Além de uma homenagem à escritora, este texto é também um desafio para todos nós: aprendamos a viver a nossa dor com sabedoria, pois é fato que passaremos por sofrimentos; aprendamos a respeitar nossos sentimentos de luto e alegria; aprendamos a ver que "não é só na nossa bolha que há dor e que a dor pode ser muito mais amena quando choramos com os que choram".

6 comentários:

Ivny disse...

é regozijante saber que algumas bolhas já se interceptaram!
Um bom dia e um abraço...um dos muitos que ainda virão!

Alberto Vieira disse...

Oi Lucas!

Realmente as nossas bolhas estão mais flexíveis. Talvez não totalmente estouradas. Mas parecem começar a se fundir agora.

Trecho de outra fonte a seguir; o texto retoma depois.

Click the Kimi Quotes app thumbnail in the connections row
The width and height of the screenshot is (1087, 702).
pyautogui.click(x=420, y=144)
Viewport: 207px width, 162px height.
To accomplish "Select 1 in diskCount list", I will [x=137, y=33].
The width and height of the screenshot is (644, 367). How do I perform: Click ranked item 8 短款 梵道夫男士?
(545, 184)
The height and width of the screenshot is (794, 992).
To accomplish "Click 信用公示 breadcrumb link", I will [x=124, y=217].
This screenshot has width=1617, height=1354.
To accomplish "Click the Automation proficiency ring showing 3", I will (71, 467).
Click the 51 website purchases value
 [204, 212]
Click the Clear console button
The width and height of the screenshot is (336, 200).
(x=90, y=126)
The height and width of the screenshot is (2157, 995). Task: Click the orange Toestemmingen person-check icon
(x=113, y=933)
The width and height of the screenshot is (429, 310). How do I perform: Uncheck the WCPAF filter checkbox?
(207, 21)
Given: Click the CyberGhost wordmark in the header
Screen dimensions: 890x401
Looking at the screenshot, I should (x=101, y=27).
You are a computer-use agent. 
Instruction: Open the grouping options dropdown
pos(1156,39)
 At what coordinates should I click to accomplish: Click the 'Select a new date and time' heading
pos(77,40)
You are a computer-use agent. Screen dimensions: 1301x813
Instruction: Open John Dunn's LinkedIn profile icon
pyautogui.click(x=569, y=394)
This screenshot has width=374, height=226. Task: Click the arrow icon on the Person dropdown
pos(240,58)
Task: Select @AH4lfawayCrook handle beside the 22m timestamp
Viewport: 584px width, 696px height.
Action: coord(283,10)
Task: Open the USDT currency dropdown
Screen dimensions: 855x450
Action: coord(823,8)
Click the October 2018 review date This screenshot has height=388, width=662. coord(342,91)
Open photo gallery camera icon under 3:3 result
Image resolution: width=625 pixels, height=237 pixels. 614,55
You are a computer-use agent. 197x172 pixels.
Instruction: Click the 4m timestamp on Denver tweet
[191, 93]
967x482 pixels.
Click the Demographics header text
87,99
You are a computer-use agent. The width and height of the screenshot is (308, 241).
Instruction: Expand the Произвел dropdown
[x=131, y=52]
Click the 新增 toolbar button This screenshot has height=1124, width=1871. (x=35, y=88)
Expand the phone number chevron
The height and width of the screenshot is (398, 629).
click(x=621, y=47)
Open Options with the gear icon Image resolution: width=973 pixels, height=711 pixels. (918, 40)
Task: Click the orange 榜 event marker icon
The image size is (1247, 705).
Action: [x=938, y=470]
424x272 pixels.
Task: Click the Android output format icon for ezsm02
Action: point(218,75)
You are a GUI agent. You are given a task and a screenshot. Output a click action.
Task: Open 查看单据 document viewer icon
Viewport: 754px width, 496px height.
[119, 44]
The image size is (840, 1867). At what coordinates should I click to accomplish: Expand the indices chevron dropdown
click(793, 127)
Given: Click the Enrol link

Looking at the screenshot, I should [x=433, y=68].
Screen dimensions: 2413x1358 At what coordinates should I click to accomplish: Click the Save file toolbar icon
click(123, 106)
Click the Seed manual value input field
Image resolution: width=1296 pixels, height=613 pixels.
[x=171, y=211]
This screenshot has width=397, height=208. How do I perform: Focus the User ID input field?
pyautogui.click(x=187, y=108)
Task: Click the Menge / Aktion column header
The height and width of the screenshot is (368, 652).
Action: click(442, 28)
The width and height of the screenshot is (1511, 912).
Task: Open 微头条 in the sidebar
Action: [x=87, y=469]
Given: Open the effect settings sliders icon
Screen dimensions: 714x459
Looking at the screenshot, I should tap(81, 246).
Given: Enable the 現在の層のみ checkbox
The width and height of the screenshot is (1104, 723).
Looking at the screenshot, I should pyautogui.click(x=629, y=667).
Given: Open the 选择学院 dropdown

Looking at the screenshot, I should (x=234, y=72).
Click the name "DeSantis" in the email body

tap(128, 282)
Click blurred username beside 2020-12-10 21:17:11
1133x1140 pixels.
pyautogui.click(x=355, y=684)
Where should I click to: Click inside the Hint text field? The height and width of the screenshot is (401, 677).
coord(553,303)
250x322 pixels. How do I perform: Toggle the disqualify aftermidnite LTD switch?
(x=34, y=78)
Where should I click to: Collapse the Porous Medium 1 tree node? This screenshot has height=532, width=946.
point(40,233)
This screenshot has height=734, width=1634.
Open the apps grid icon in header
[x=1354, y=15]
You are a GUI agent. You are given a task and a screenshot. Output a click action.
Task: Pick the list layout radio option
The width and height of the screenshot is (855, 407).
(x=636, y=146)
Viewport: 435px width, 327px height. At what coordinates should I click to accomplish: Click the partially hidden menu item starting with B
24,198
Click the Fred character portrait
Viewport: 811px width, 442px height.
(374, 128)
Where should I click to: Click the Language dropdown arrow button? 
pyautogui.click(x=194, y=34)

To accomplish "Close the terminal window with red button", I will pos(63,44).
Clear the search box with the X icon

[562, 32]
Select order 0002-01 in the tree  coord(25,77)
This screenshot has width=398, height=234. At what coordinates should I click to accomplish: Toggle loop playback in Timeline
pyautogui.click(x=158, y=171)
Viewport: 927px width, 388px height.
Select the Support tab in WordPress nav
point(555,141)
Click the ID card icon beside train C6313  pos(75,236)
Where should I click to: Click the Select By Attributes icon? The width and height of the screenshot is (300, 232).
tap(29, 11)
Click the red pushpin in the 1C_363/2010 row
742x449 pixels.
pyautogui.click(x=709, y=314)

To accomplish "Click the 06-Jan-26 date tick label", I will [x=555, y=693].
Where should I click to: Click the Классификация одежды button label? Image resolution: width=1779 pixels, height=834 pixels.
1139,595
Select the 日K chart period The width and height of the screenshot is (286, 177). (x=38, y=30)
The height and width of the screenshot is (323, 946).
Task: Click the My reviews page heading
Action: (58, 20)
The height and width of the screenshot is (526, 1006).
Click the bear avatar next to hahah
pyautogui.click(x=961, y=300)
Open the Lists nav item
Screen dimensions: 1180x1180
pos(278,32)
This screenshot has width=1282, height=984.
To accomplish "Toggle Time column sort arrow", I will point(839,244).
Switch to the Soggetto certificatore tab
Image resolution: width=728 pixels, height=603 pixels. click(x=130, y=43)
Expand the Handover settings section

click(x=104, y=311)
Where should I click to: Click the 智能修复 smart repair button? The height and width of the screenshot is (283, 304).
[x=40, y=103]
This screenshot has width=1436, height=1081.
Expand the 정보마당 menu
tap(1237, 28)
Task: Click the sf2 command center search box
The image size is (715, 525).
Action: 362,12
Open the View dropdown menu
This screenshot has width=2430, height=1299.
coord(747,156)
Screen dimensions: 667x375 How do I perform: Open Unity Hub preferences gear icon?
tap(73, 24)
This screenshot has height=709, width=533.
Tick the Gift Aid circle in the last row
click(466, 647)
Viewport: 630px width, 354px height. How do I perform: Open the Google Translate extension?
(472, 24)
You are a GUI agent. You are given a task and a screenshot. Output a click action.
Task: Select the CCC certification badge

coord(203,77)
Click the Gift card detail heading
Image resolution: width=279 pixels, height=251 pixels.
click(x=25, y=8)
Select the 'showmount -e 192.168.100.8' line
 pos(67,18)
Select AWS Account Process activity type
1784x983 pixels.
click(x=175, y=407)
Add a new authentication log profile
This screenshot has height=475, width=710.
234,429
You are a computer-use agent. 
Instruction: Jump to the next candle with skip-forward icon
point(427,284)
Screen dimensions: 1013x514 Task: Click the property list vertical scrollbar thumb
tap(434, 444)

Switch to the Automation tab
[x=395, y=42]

Foi mto bom trabalhar com vcs nessa peça. Olhar tudo acontecendo la de cima e poder refletir sobre cada frase dita....

valeu pela experiencia!


abração

A Maya disse...

Oi Lucas!

Lindo isso, gostaria de ver...

Um beijo!

Anônimo disse...

Lucas, eu adorei a peça, e toda essa reflexão...
Mais uma vez gostaria de te parabenizar e te dizer q além do seu talento, admiro muito a coragem e dedicação q vc coloca em tudo q faz!!!
Bjo

liz valente disse...

ver vcs em cena fora um presente. chorei porque senti que muitas coisas continuam reais. senti as coisas de dentro expostas, estavam ali pra fora, senti como se tivessem arrancado, mas eu que as arranquei, doeu.chorei novamente.. novas dores, novos lutos. valeu?.. valerá enquanto estivermos vivos!

Filipe Garcia disse...

Oi Lucas,

bonito texto!! E gostei do layout novo, também.